Noted Batmanghelidj: “Like their counterparts in other hydrocarbon-dependent states, Iranian officials have long talked about the importance of reducing reliance on oil revenues. But the need for transition to a non-oil economy has become critical, following the Trump administration’s reimposition of secondary sanctions in November 2018, which has left China as the only major purchaser of Iranian crude.
“The transition is well under way in the private sector, with a boom in manufacturing. For the past decade, companies have been looking beyond Iran’s large domestic market to export an increasingly diverse range of goods to a wider range of markets, turning the devaluation of the rial to their advantage. In 2019-20, non-oil exports, totalling $41.3 billion, exceeded oil exports for the first time in Iran’s modern history. Around half of Iran’s non-oil exports were in manufactured goods, meaning that Iran’s factories earned more than double what the country’s oil rigs earned in export revenue last year.”
Sanctions pressure contributed to a 7% decline in total non-oil exports, but the total remains near historic highs, said Batmanghelidj, with Iranian consumer goods and industrial products—ranging from cookies to stainless steel—exported widely within the Middle East as well as further afield to China, Russia and Europe.
While Iran’s oil sector decreased by 35% in 2019-20, its manufacturing sector only contracted by 1.8%.
Iran’s automotive and steel sectors, dominated by inefficient state-owned companies, have been severely impacted by US sanctions and an accompanying rise in inflation which has depressed domestic consumption, but the private sector—including small and medium enterprises which produce food products, home goods, and apparel, among other consumer products—is seen as having compensated for the struggles of the state firms.
And with the coronavirus (COVID-19) pandemic having depressed oil prices, non-oil exports have become even more important to Iran’s economy.

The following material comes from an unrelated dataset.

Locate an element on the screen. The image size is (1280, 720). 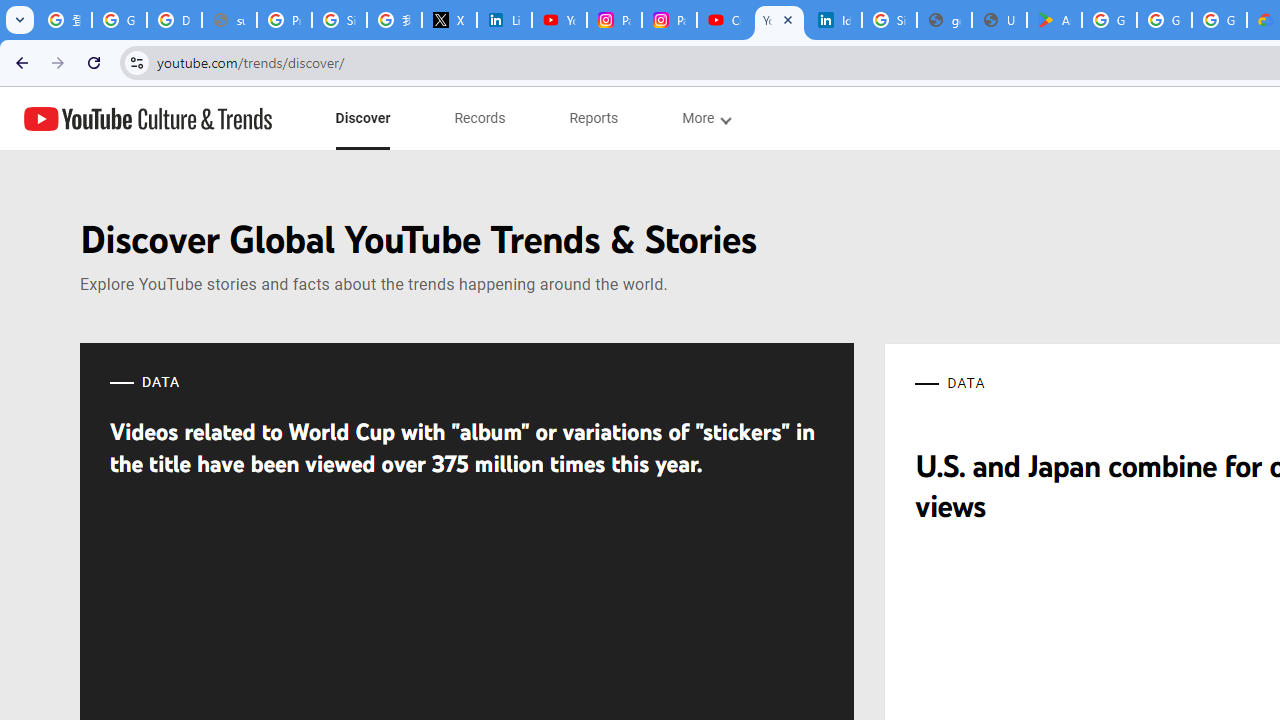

Iran’s Presidential Innovation and Prosperity Fund is to provide startups with coronavirus-aid loans of up to IRR4bn (€23,000 at the free market rate) at a 9% interest rate, ITMEN reported on May 11.
Many small enterprises in Iran have been dealt a heavy blow in recent months with the country’s US sanctions-hit economy further stressed and diminished by the coronavirus (COVID-19) pandemic.
Ali Vahdat, CEO of the fund, said: "This [funding] will [specifically] help companies active in the field of manufacturing-related equipment and supplies, while it will also support and continue the business of small knowledge-based companies, accelerators and suppliers of shared workspaces that have been damaged [by the virus outbreak’s impacts]."